- Relator(a)
- Ministro Jorge Mussi
- Órgão julgador
- Quinta Turma
- Data do julgamento
- 15/10/2019
- Data de publicação
- 23/10/2019
STJ – Acórdão, Rel. Ministro Jorge Mussi, Quinta Turma, j. 15/10/2019, p. 23/10/2019
AGRAVO REGIMENTAL NO RECURSO ESPECIAL. ESTUPRO DE VULNERÁVEL. CONDENAÇÃO FUNDAMENTADA. ALTERAÇÃO. ENTENDIMENTO. REVOLVIMENTO. FATOS E PROVAS. SÚMULA 7/STJ. 1. A conclusão retratada no acórdão recorrido, no sentido da condenação do recorrente pela prática do crime de estupro de vulnerável, envolve o exame das provas dos autos, não havendo falar, outrossim, em falta de fundamentação. 2. Admitir o recurso especial, no intuito de afastar a solução dada ao caso concreto pelo Tribunal de origem e, assim, abrigar o pleito de absolvição, não encontra espaço na via eleita, porquanto seria necessário o aprofundado revolvimento de matéria fático-probatória, providência esta exclusiva das instâncias ordinárias.
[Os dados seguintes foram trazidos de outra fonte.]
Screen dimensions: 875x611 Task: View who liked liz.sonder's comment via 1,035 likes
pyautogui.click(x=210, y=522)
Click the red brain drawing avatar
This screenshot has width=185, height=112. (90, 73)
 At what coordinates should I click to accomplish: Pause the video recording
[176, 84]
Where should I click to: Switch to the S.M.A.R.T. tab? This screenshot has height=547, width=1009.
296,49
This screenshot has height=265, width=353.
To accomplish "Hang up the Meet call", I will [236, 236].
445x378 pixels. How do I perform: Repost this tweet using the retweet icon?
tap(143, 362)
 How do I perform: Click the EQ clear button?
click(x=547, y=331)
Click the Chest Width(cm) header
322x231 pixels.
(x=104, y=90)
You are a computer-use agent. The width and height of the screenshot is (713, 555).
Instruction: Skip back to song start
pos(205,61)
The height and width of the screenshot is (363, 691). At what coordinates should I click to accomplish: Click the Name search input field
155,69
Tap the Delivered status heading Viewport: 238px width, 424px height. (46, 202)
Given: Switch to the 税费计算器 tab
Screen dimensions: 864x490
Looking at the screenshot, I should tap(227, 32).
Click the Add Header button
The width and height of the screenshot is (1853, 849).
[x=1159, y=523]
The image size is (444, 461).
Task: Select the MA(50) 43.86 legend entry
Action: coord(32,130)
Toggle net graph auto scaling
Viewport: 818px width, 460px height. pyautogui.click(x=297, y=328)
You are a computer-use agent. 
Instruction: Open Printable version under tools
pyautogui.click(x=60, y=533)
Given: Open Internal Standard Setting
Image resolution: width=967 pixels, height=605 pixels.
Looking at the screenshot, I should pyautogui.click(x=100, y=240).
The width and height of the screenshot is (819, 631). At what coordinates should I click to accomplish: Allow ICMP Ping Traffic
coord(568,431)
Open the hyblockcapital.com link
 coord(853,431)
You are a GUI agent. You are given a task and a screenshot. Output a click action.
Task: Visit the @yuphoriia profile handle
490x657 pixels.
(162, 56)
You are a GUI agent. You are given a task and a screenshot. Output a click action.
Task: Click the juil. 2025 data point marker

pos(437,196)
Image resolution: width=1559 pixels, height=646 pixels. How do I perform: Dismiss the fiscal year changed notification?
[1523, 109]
Incide à presente hipótese o óbice da Súmula n. 7/STJ. DESCLASSIFICAÇÃO. IMPORTUNAÇÃO SEXUAL. INOVAÇÃO RECURSAL. IMPOSSIBILIDADE. 1. É descabido o uso do agravo regimental para acrescer à pretensão defensiva fundamentos não suscitados oportunamente no recurso especial. Precedentes. 2. Demais disso, consoante tese fixada pelas Turmas integrantes da Terceira Seção desta Corte Superior é impossível a desclassificação, quando se tratar de vítima menor de 14 anos, concluindo-se ser inaplicável o art. 215-A do CP para a hipótese fática de ato libidinoso diverso de conjunção carnal praticado com menor de 14 anos, pois tal fato se amolda ao tipo penal do art. 217-A do CP, devendo ser observado o princípio da especialidade (AgRg nos EDcl no AREsp n. 1.225.717/RS, Relator Ministro JOEL ILAN PACIORNIK, Quinta Turma, julgado em 21/2/2019, DJe 6/3/2019). 3. Agravo regimental ao qual se nega provimento. (AgRg nos EDcl no REsp n. 1.788.666/CE, relator Ministro Jorge Mussi, Quinta Turma, julgado em 15/10/2019, DJe de 23/10/2019.)